• [Try it] Your output should repeat the entries below exactly. It should contain no images.

• [Records from a data collection]

=== Section Start ===

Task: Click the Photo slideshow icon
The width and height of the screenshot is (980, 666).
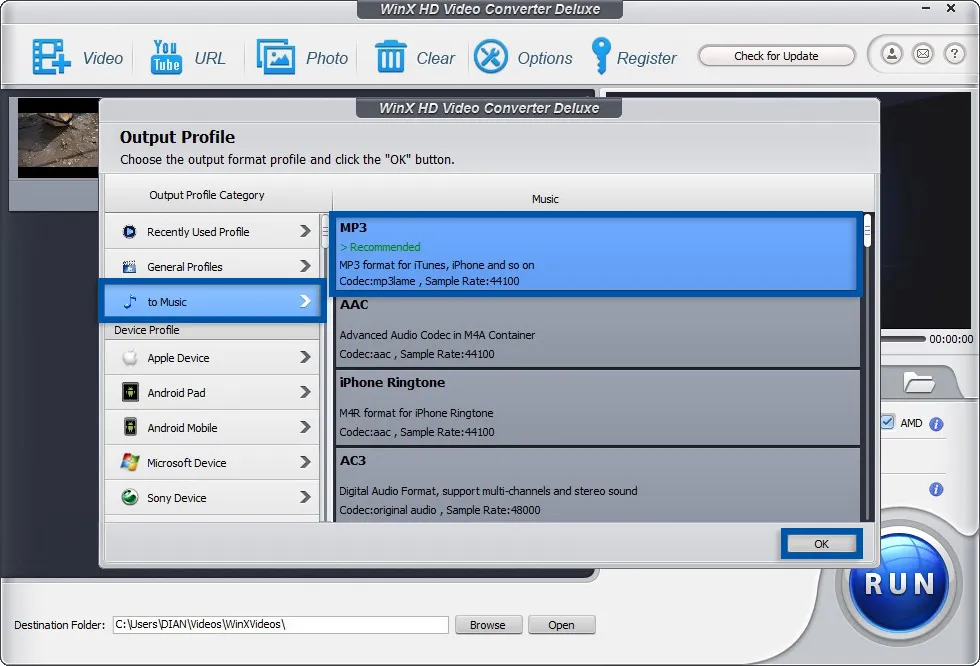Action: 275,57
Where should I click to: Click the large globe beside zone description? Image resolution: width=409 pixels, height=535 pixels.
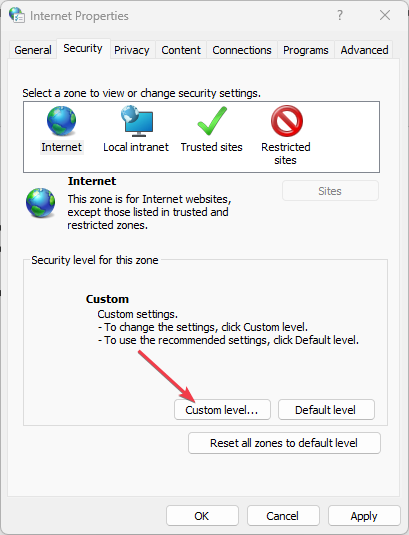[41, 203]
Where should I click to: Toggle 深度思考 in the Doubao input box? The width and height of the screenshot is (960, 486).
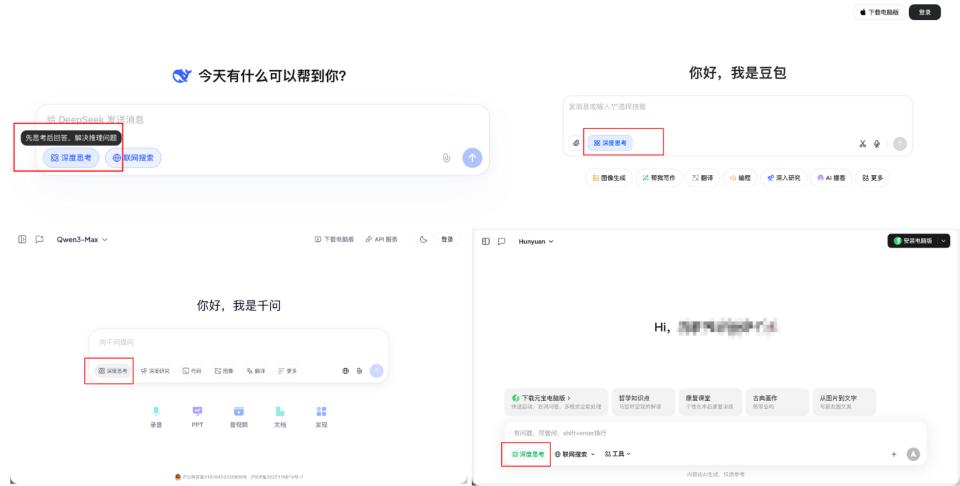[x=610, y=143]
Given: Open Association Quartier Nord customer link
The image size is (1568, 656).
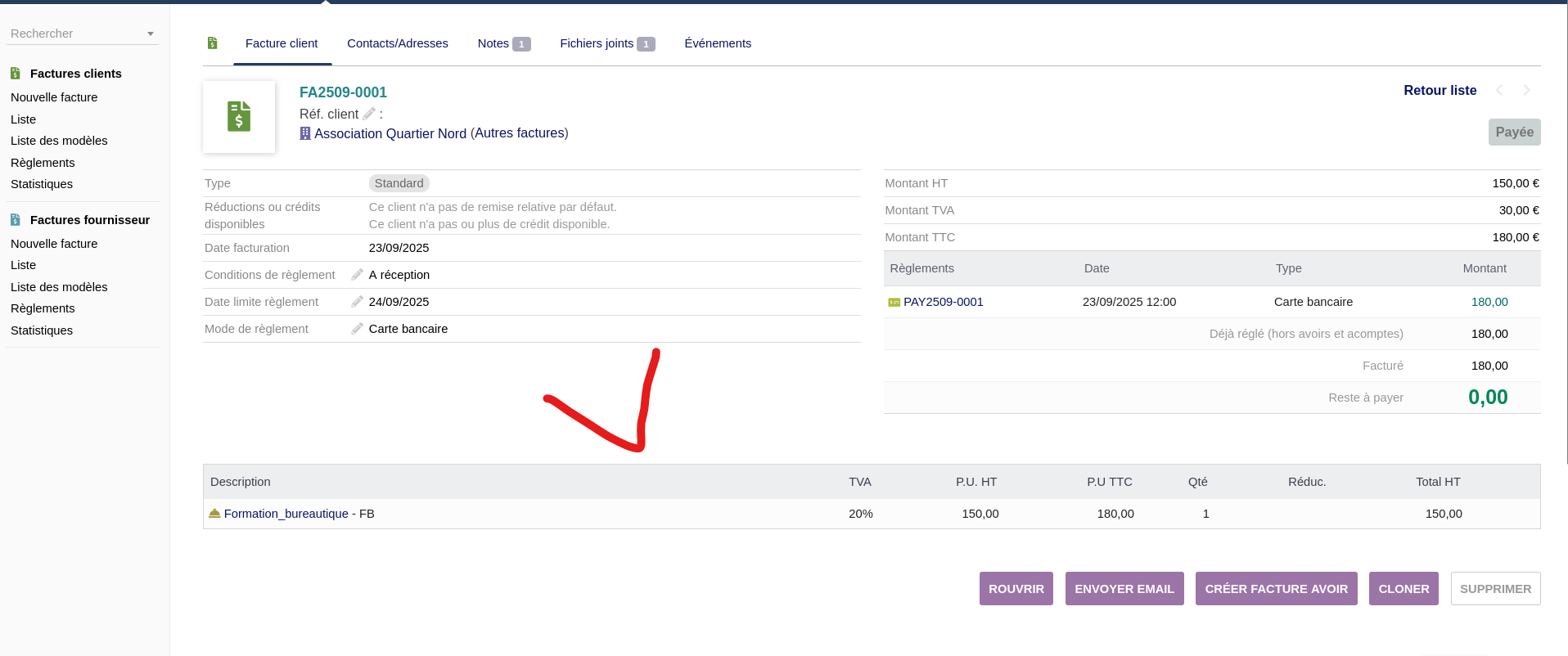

=== Section End ===

• [Answer below]
Task: Click the Photo slideshow icon
The width and height of the screenshot is (980, 666).
Action: 275,57
Where should I click to: Click the large globe beside zone description? Image resolution: width=409 pixels, height=535 pixels.
[41, 203]
Where should I click to: Toggle 深度思考 in the Doubao input box? The width and height of the screenshot is (960, 486).
[x=610, y=143]
Given: Open Association Quartier Nord customer link
The image size is (1568, 656).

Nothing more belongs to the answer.